Comme je parle plusieurs langues et sais les bonnes manières, j’ai été engagée
par les romanis pour écouler la fausse monnaie. Alors, quand j’ai eu fait assez
d’argent avec mes commissions, je suis passée en France. À Paris, je suis allée
voir le Turc. Vous vous souvenez du gros Turc, Omar, de la rue Neuve-Luxembourg ?
Il est ruiné, ce porc ! Il m’a fait rosser, dépouiller et jeter dehors par
ses sbires. Les mouchards de la police m’ont ramassée mais je leur ai échappé
et me suis mise en route pour venir ici. J’étais sans un sou vaillant, crevant
la faim. J’ai subsisté, comme les plus pauvres de nos ancêtres nomades, mais je
savais que je serais bien reçue par l’homme à l’œil vairon, qui aurait un fils
à l’œil vairon. Et c’est un signe, puisque je suis arrivée en même temps que l’enfant !

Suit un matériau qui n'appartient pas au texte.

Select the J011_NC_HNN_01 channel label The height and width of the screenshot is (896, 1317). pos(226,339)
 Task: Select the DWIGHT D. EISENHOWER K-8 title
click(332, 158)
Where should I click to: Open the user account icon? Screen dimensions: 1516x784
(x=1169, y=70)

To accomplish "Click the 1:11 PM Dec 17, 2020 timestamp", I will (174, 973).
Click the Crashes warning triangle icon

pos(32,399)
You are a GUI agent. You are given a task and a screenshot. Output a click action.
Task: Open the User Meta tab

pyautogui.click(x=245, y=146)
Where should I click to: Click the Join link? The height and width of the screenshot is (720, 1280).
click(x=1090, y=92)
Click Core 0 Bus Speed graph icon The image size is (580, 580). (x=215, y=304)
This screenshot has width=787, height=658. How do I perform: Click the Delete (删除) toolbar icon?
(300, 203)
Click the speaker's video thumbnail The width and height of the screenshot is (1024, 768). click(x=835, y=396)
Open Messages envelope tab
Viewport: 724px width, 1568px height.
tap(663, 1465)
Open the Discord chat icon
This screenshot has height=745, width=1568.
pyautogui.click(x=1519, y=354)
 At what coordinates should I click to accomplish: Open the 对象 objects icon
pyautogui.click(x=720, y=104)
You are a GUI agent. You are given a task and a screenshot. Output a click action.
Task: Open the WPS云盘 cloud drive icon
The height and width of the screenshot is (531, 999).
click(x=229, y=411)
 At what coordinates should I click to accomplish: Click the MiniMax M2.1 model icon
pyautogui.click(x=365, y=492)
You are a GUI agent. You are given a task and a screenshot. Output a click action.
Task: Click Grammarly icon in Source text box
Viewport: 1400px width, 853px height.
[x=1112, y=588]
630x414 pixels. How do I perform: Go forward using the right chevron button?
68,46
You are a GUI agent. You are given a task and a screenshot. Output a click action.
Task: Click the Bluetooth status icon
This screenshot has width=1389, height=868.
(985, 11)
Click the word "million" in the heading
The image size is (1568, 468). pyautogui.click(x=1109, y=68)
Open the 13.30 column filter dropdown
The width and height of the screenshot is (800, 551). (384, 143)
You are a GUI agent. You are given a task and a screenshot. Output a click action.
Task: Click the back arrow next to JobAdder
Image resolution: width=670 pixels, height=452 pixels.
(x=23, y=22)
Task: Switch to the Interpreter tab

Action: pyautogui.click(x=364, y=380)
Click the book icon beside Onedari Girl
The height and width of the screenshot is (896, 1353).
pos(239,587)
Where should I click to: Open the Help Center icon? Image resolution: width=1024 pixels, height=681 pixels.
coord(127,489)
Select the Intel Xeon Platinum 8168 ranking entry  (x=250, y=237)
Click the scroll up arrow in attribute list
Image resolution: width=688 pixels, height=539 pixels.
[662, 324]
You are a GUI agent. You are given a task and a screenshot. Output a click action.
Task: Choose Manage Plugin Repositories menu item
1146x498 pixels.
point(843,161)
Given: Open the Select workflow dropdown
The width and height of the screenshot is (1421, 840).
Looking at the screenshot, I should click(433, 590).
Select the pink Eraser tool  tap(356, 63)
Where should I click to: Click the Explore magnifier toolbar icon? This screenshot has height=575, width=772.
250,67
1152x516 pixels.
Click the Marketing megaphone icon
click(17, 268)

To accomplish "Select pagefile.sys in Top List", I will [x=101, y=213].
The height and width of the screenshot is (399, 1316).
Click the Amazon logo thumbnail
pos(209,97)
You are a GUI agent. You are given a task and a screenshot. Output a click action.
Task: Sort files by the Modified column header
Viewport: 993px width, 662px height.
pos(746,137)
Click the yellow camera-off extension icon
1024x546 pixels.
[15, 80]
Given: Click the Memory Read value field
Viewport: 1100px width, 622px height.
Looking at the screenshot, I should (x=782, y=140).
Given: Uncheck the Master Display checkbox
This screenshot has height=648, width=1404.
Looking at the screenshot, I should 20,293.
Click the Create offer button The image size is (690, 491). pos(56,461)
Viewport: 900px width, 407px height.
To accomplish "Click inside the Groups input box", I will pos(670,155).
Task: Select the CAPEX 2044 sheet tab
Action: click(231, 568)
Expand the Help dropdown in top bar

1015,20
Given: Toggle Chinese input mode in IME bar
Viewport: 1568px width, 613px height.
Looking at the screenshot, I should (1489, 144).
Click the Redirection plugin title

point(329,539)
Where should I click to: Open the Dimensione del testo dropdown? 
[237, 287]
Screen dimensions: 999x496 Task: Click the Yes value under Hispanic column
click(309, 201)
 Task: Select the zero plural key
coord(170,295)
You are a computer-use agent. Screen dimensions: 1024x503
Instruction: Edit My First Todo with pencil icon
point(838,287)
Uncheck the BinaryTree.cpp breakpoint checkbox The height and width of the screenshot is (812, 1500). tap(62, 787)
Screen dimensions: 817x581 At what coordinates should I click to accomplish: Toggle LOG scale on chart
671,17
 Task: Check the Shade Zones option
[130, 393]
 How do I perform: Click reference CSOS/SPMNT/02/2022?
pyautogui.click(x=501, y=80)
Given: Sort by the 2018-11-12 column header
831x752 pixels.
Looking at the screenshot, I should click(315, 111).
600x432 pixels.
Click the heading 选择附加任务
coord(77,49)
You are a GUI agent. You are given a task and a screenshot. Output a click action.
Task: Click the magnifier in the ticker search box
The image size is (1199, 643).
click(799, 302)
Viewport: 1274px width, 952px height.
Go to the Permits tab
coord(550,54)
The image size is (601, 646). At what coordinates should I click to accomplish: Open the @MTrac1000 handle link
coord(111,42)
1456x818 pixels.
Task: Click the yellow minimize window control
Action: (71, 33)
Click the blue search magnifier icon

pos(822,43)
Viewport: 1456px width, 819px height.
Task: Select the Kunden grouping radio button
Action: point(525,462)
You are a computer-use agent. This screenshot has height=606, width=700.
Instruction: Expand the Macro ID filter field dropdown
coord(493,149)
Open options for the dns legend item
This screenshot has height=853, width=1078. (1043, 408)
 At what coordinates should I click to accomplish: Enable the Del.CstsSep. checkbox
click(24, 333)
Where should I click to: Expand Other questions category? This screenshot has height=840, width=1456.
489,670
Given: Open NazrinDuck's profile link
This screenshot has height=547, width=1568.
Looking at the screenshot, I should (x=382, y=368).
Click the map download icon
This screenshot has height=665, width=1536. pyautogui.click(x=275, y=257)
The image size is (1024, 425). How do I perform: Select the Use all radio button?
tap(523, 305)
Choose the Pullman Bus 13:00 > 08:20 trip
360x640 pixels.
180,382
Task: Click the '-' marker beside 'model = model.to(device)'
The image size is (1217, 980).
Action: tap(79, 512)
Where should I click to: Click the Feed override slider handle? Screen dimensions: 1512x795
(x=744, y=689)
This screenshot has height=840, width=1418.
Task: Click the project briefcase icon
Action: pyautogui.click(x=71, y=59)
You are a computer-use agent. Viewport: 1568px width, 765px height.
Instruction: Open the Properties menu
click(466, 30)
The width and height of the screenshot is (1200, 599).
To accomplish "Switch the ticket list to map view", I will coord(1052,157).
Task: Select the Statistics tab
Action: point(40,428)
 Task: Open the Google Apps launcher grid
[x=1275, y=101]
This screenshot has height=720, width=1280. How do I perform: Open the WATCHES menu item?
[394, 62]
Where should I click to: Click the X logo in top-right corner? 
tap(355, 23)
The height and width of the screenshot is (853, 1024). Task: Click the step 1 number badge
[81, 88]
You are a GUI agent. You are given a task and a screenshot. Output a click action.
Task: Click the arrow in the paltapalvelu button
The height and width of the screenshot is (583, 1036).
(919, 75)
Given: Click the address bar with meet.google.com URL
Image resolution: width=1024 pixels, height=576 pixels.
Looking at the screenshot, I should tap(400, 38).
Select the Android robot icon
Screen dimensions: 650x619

C’est Adriana qui a commandé tout ça ! Elle qui m’a dit, la dernière fois
qu’elle m’a parlé : « Si tu t’en sors avant moi, retrouve Lazlo et
allez voir Axou. » Voilà toute mon histoire, conclut-elle en lâchant enfin
la main d’Axel.
    Mais une question brûlait les lèvres de Métaz.
    — Que sais-tu, toi, des derniers jours d’Adriana ?
risqua-t-il.
    — Rien. Au commencement on nous a enfermées, Miska et
moi, dans le même quartier qu’Adriana, dans la prison de Newgate. Lazlo, lui, avait
assommé ses gardes et s’était sauvé. Mais à la promenade, il était interdit aux
prisonnières de parler entre elles. D’ailleurs, on nous a mis à toutes des
masques sur le visage, pour que les femmes ne se reconnaissent pas, ne se
fassent pas de signes. Après le procès, nous avons été séparées. Et tout ce que
je sais, c’est que j’ai entendu, un matin, sonner la cloche de l’église du
Saint-Sépulcre et la foule, venue assister aux pendaisons, chanter un cantique.
Ça voulait dire que le bourreau avait fait son œuvre.
    — Et Miska, qu’est-elle devenue ?
    — Une Irlandaise m’a dit sur le ponton que les gardiens,
au matin de notre départ, avaient trouvé une romani, morte empoisonnée dans sa
cellule. J’ai su tout de suite que c’était Miska.
    Présentée un peu plus tard à M me  Métaz, la gitane
ne dit pas un mot mais tomba à genoux devant le berceau où dormait Vincent. Elle
murmura une sorte de prière dans sa langue gutturale. Cela déplut à Élise, qui
ne lui posa aucune question et ne chercha pas à prolonger l’entretien.
    La veille de Noël, en sortant de l’église Saint-Martin où
les Métaz, accompagnés de leurs parents et amis, avaient assisté au baptême de
Vincent, Élise demanda à son mari d’éloigner Zélia de Rive-Reine.
    — Faites-moi cette concession pour ma tranquillité, Axel.